La part de l'Europe dans les investissements mondiaux en faveur de la production de batteries lithium-ion s'est écroulée, passant de 41 % en 2021 à 2 % en 2022.
Selon l'organisation Transport & Environnement, la production européenne de batteries serait menacée si la Commission n'accompagne pas dans son ensemble leur fabrication.

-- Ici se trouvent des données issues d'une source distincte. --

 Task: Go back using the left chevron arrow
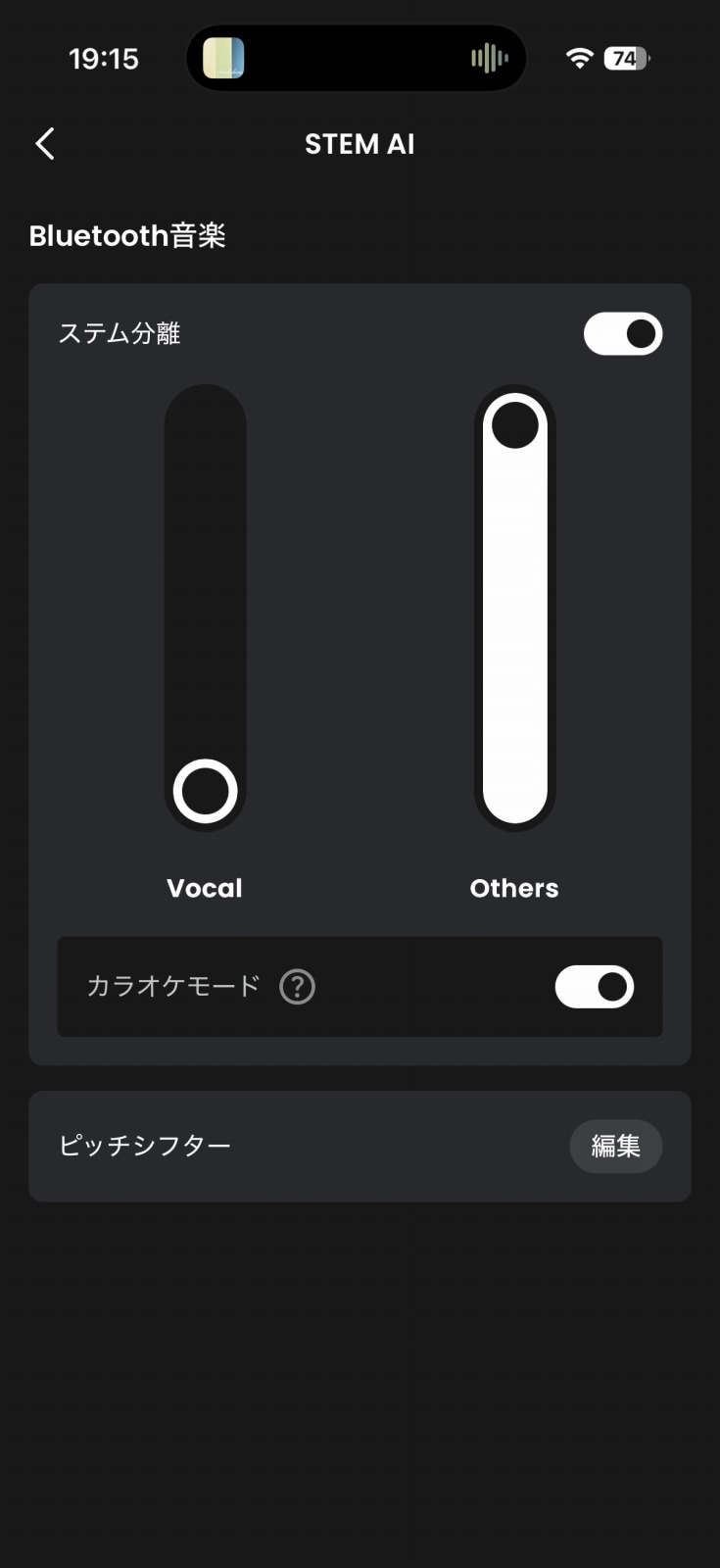coord(45,144)
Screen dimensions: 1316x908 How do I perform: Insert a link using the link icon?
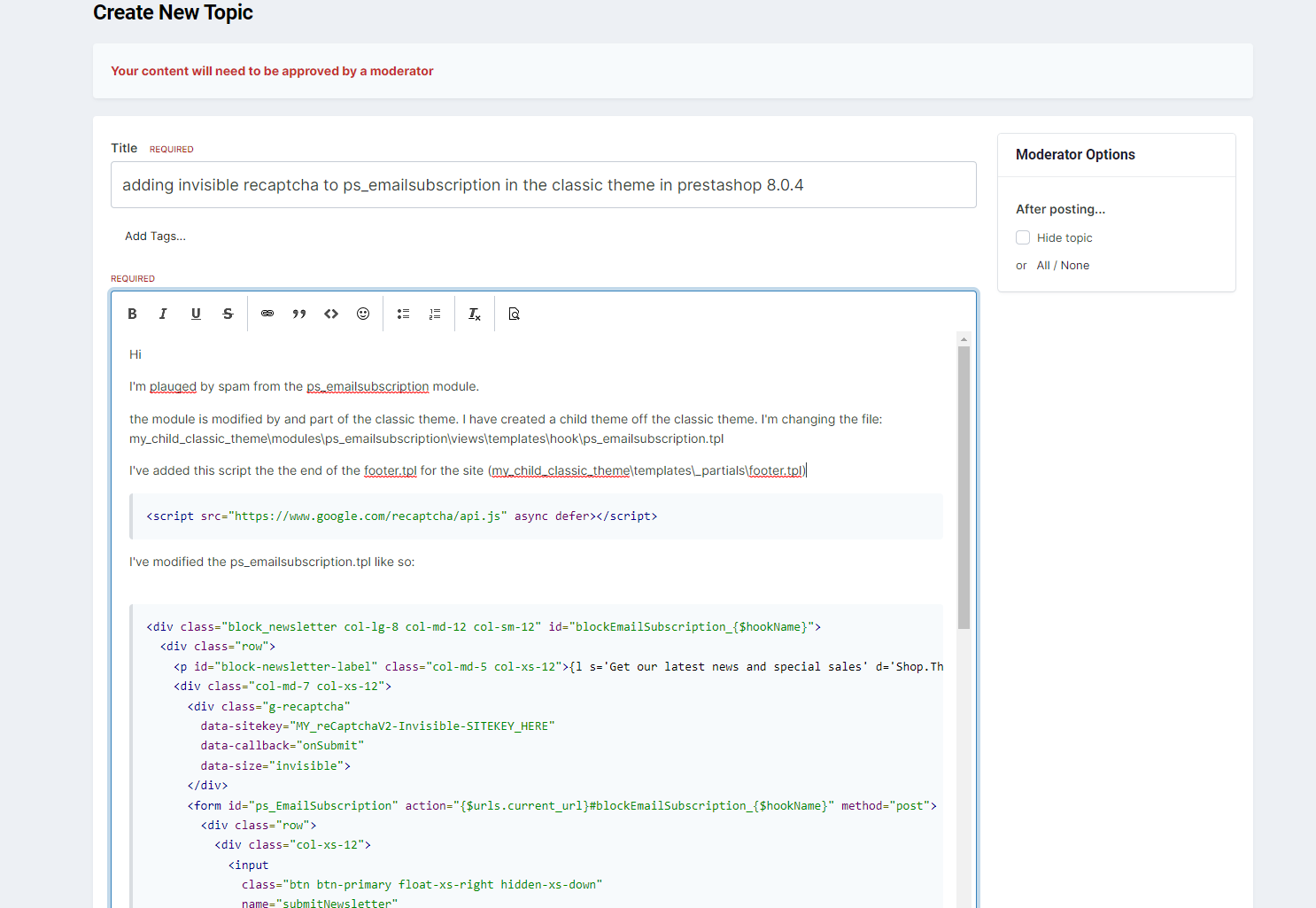(267, 314)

Selon l'analyse de Transport & Environnement, un peu plus des deux tiers (68 %) de la production de batteries lithium-ion prévue en Europe en 2030 serait retardée, réduite, voire supprimée. L'étude pointe du doigt le décret Inflation Reduction Act, ou IRA, mis en place par l'administration Biden qui vise à réduire les émissions de gaz à effet de serre, avec une enveloppe de 370 milliards de dollars pour construire des éoliennes, des panneaux solaires ou encore des véhicules électriques. Ce décret protectionniste prévoit un crédit d’impôt (crédit fédéral) jusqu’à 7 500 dollars réservés à l’acquisition d’un véhicule électrique produit dans une usine nord-américaine avec une batterie fabriquée localement.
Transport et Environnement attire l'attention sur l'importance d'un soutien financier par l'Union européenne pour augmenter la production de batteries sur son territoire, mais également sur l'importance d'accélérer les procédures d'approbation pour tenir et attirer les projets qui seraient séduits par les subventions américaines. « La production de batteries dans l’UE est prise entre le feu croisé de l’Amérique et de la Chine. L’Europe doit agir pour ne pas tout perdre. Afin de réagir aux subventions américaines et à l’avance chinoise en matière de batteries, il est urgent de mettre en place une politique industrielle verte axée sur les batteries, avec un soutien à l’échelle de l’UE pour augmenter la production », explique Diane Strauss, directrice de Transport & Environnement France. Au total, l'étude penche sur une capacité de production de batteries équivalant à 18 millions de voitures électriques, soit 1,2 TWh, qui présente un risque moyen à élevé d’être interrompue ou perdue. Sans cette capacité, l’Europe ne sera pas en mesure de satisfaire seule sa demande de batteries en 2030 et devra donc importer.
L'Europe perd du terrain
Le 14 mars, la Commission européenne va publier son Net Zero Industrial Act en réponse aux avantages fiscaux et aux subventions accordés par l’IRA. De son côté, Transport & Environnement demande des objectifs de production, des allègements fiscaux et des subventions pour développer la fabrication de batteries tout en respectant pleinement les normes environnementales de l’Europe. L'organisation soulève que selon Bloomberg Nef, la part de l’Europe dans les investissements mondiaux en faveur de la production de batteries lithium-ion est passée de 41 % en 2021 à 2 % en 2022, alors que les investissements aux États-Unis et en Chine ont augmenté. Elle estime ainsi qu’un programme de simplification écologique est nécessaire pour accélérer les processus d’autorisation et d’approbation des projets. « L’Europe devrait imiter l’IRA américain en termes de ciblage, de simplicité et de visibilité. Un fonds central, accessible à tous les États membres, devrait donner la priorité aux chaînes de valeur des batteries, aux énergies renouvelables et aux réseaux intelligents (smart grids). L’UE ne peut pas être compétitive si elle ne dispose pas d’une politique industrielle solide, axée sur l’augmentation de la production et récompensant les projets écologiquement durables », ajoute Diane Strauss.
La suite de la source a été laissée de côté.